- [Exercise directions]: Starting with the line that contains "The width and height of the screenshot is (706, 415).", copy out each line through the end of the entries below, exactly as written, and nothing else.

- [The data]:
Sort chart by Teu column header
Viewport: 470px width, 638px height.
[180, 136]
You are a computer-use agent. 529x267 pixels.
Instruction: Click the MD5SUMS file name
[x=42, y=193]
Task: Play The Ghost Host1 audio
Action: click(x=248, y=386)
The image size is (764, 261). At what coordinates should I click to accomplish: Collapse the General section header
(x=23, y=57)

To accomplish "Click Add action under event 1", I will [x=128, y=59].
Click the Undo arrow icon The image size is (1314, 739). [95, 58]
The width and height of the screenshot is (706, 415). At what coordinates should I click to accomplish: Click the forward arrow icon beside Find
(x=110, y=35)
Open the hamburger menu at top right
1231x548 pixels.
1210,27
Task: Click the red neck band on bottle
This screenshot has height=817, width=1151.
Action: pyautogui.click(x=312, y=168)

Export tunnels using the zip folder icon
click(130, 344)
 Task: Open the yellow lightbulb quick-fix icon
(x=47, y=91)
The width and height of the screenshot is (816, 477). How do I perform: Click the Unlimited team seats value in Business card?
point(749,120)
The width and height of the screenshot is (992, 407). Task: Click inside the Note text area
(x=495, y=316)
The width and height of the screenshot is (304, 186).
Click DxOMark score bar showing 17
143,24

- [Reply to the exercise]:
The width and height of the screenshot is (706, 415). At what coordinates should I click to accomplish: Click the forward arrow icon beside Find
(x=110, y=35)
Open the hamburger menu at top right
1231x548 pixels.
1210,27
Task: Click the red neck band on bottle
This screenshot has height=817, width=1151.
Action: pyautogui.click(x=312, y=168)

Export tunnels using the zip folder icon
click(130, 344)
 Task: Open the yellow lightbulb quick-fix icon
(x=47, y=91)
The width and height of the screenshot is (816, 477). How do I perform: Click the Unlimited team seats value in Business card?
point(749,120)
The width and height of the screenshot is (992, 407). Task: Click inside the Note text area
(x=495, y=316)
The width and height of the screenshot is (304, 186).
Click DxOMark score bar showing 17
143,24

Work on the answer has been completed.